4

I am trying to write a small and simple parser for symbolic specifications in C++. I first tried using tools such as Yacc/Bison (which I already know) and ANTLR, but these are much too unwieldy and complex for what I am trying to do.

My language has the following binary operators: = (specification), + (sum), . (product); and the following unary operators: Seq (sequence of an expression), Z(###) (unit element which can be numbered), and E(###) (neutral element which can also be numbered). It should also contain variables. I think the binding priority on sum and product should be the standard priority.

Here is an example of a system of rules:

A = Seq B
B = Z(1) + Z(2).Z(2).C
C = E(1) + Z(4).Z(4).B

which I would like to parse to a associative map, indexing expression trees (Seq B) to a variable name (A).

After several auxiliary attempts (using Python, for instance), I have identified an ideal tool for this, Spirit in the Boost Library. I would like something more tightly integrated in the code. And the following StackOverflow gives most of the elements that I should need:

Boolean expression (grammar) parser in c++

However Spirit is pretty complicated, and I am not helped by the fact that I am not comfortable with the advanced C++ traits that the library uses - or more to the fact, I am not sure how to correct errors given by my compiler. My latest attempt:

https://gist.github.com/anonymous/354bb84e54042a3b54f3

It will not compile. Even if it did, I am not sure I understand how I would manipulate the parsed structure. I am not sure if I am on the right track.

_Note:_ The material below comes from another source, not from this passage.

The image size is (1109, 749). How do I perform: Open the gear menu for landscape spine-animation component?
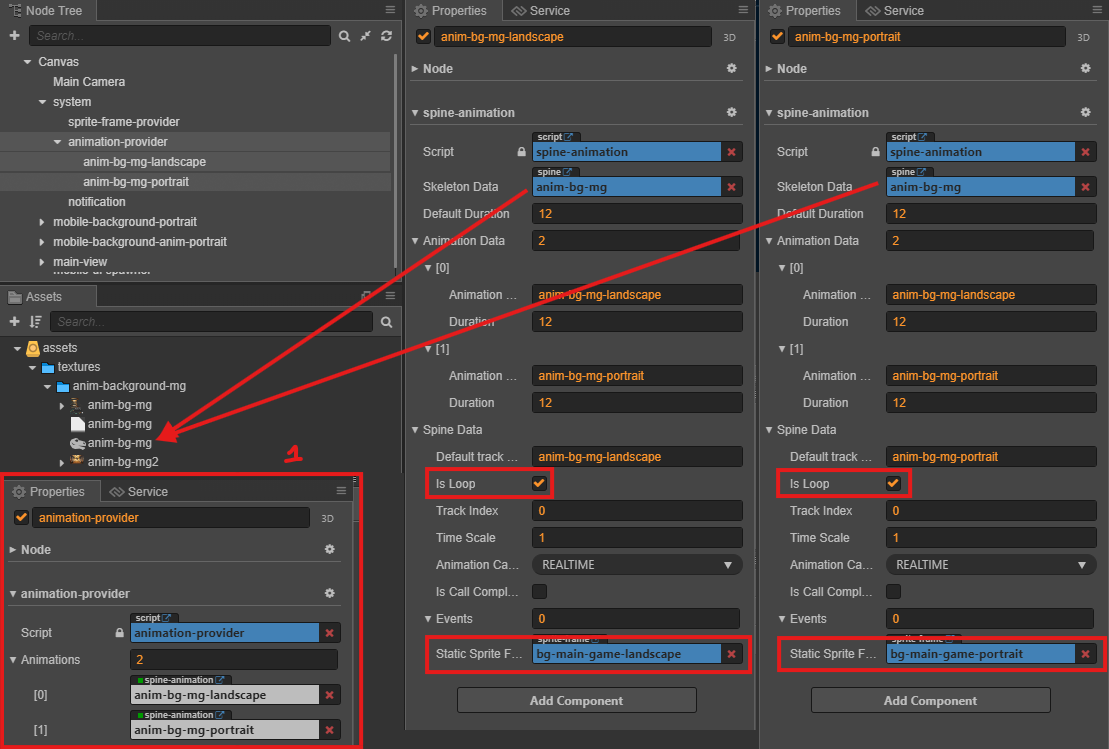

Can somebody help get back on point? Or suggest an alternate reasonable solution?

UPDATE 1: Here is a more precise description of what I want.

A list of rules

"VAR = EXPR"

Where EXPR is:

EXPR :=  EXPR + EXPR
      |  EXPR . EXPR
      |  Seq EXPR
      |  Z<digits*>       (defaults to zero if not placed)
      |  E<digits*>       (defaults to zero if not placed)
      |  VAR

VAR  := alnum+     (excludes Z## and E##)

For instance:

PP = Z + L1 . R1 + L2 . R2 + L3 . R3 + Seq Z3 . Seq Z4
L1 = Z10.Z9
R1 = Z12.PP + E4
...

Would give me an associative table:

[ "PP" -> parsing tree that I can navigate for (Z + L1...)
  "L1" -> parsing tree for ... 
]

Where PP is:

PP = (((((Z + (L1 . R1)) + (L2 . R2)) + (L3 . R3))) + ((Seq Z3) . (Seq Z4)))

I should say that cv_and_he's debugging was already incredibly useful, but: -- I am not sure my grammar is correct; -- I don't know how to parse the list from a system of equations; -- I have no clue how to exploit/navigate the parsing tree once its been parsed.

My endgoal is to write recursive functions that traverse the tree and make some simulations accordingly.

UPDATE 2: I have managed to get most of the parsing done:

https://gist.github.com/anonymous/b6a63a1aa5caa6461dd6

I wonder if it is correct, or if I am missing a mistake. After that, what I cannot figure out is: - how to best parse a list of such rules (instead of just one); - how to traverse the parsed rules, and modify states (for instance, I would like to renumber the variables, and associate each variable with an integer that is always the same - lambda renumbering).

UPDATE 3: I guess part of my question now is: how can I make a "static visitor" not static, i.e., how can I make it have a state, that is modifiable.

UPDATE 4: I found an answer to the last question here:

How can I use the boost visitor concept with a class containing state variables?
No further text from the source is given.